Positive and insightful!

Author: clooneys_girl from Black Country, England
3 September 2002

Ok, so maybe the original 1960s film was just an excuse for Frank and his buddies to hang out and make some money out of it, but it was still a smash hit. Lets face it, if they had all just been sitting there doing nothing it would still have been a highly successful film. People would have paid to see them organise their sock draws. However, this time around with a brand new script and an immensely prosperous cast and crew we have ended up with a film ten times better than the original.

In the case of this adaption we are safe in the knowledge that the actors at least wanted to be there and that they all had fun making it. Firstly because of the fact that they all took pay cuts so that it could happen and secondly because it comes across on screen. The easy friendship between Clooney, Pitt, Roberts et al shines throughout the film and seems to draw the audience in to their inner circle. We know they had a good time filming it just as we are having a good time watching it.

It is easy to say that this is THE coolest film of the year. From the phenomenal script and direction from Steven Soderbergh to the impeccable easy going performances of the 'stars' - yes every single one of them! With so many big names you would expect some rivalry yet there is no scene hogging in sight. It is clear to see that they are all willing to share the limelight. The fact is that there is no main character or personality. They are all in it together - reflecting the sense of the film in real life. This is the first concept the audience sees from the poster. The names are printed in alphabetical order. Nobody is given priority. Clooney plays Danny Ocean with the same self - confidence, composure and unmistakable coll that hasn't been seen since Sinatra himself. All the other characters are brand new, that is except for the character of Tess Ocean (Julia Roberts). In the 60s original Tess, played by Angie Dickinson, is Ocean's defender (to some extent). However, Roberts' re-vamped character is more self assured and unmoved by Ocean's charm. Rusty (Pitt) is rarely seen without snack in hand and the suit are certainly something to look at. He may be a new character but he is still played in the carefree manner typical of the Rat Pack.

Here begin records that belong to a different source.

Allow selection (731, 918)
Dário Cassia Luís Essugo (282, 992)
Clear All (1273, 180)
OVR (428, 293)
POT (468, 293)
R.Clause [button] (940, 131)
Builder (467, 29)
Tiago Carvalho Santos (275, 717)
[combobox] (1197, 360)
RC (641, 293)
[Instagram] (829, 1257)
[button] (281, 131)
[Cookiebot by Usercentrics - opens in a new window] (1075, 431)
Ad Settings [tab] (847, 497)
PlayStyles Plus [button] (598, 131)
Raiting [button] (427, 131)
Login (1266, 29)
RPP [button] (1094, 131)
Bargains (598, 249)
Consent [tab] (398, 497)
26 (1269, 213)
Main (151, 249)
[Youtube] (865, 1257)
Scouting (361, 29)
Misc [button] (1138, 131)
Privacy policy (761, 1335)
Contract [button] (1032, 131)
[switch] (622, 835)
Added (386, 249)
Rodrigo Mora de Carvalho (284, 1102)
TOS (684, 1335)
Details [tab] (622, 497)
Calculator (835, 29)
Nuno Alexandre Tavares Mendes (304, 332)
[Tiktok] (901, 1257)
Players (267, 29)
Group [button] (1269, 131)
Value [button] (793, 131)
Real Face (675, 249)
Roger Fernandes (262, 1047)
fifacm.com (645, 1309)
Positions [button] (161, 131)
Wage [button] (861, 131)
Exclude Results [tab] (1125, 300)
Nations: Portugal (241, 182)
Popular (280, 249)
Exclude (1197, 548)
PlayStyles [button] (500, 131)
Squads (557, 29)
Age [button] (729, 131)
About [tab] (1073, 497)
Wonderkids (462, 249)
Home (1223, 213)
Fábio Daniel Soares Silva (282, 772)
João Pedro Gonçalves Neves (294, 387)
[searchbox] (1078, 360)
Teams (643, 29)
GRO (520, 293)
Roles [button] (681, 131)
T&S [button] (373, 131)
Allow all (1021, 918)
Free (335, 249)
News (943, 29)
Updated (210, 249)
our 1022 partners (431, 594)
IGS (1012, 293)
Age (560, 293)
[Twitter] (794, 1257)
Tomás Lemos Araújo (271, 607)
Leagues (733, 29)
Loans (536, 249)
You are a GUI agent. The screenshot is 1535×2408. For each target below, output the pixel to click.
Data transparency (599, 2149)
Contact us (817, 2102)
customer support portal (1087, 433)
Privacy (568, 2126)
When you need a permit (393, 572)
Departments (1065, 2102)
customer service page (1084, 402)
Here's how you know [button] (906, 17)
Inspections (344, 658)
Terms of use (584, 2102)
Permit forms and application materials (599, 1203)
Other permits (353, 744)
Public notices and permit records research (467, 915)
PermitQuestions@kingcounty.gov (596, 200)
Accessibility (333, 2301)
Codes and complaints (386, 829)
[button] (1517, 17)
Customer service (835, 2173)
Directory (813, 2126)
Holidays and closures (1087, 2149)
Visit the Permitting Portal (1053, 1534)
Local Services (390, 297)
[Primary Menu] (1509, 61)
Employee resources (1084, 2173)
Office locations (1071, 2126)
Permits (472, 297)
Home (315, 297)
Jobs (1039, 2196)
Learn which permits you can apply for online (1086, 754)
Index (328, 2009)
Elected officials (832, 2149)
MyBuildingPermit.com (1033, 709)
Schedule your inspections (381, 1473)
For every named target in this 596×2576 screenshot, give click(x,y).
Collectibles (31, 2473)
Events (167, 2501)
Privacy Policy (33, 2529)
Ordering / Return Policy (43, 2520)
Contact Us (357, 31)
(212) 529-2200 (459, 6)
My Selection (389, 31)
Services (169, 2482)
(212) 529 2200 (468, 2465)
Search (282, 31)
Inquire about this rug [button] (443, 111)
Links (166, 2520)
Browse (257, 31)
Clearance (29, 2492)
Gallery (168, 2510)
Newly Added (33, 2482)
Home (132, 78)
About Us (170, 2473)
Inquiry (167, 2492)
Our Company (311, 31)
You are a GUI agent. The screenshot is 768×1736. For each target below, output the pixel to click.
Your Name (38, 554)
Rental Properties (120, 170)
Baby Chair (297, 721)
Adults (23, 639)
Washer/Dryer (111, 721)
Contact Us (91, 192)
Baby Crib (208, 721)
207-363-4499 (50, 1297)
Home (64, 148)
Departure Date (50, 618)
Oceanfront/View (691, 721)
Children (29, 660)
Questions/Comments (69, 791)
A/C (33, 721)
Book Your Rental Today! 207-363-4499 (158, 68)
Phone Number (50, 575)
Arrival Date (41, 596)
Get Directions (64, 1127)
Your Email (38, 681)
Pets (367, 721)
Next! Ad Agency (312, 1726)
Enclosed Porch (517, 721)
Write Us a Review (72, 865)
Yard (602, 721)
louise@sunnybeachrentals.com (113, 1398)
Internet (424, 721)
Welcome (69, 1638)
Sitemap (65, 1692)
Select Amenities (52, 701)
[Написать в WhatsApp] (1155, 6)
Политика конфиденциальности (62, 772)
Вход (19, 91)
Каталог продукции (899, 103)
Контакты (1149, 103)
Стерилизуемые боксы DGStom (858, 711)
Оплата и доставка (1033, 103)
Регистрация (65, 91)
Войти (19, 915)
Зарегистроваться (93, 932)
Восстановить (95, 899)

It is refreshing to sit and watch a film such as this and not have to suffer the usual barrage of swearing and violence. The lack of such profanities only increases its wide appeal. It just goes to show that it can be done and that films do not neccessarily need it.

Ocean's Eleven is not your typical heist movie. To start with there are eleven people working together all with specific, indispensable jobs to do. Yet the mood is still light hearted which makes it even more compelling to watch. The inspired direction and flowing script assure that there is never a dull moment and that every scene is important, as is every character. There are also a couple of cameo appearances from some other big names to look out for.

Admittedly there is a bad side as there is in every film. In this instance it is Don Cheadles's cockney accent. Nice try but not quite right!

This is a film that will keep you fascinated the entire time you are watching. It does not conform to the conventional values of the genre that we have come to expect. The twists and turns guarantee that by the end you will be sitting there thinking 'that was really clever'. Perhaps it isn't quite what you would expect from such a star studded cast and an Oscar winning director. But that is why it is so much better than the archetypal Hollywood blockbusters that we have come to expect.

This is no run of the mill film. It was not about money or self promotion. It was about having fun and enjoying the job. Ocean's Eleven is not a film that will be forgotten seconds after you have seen it. It will live forever as the epitome of cool for years to come.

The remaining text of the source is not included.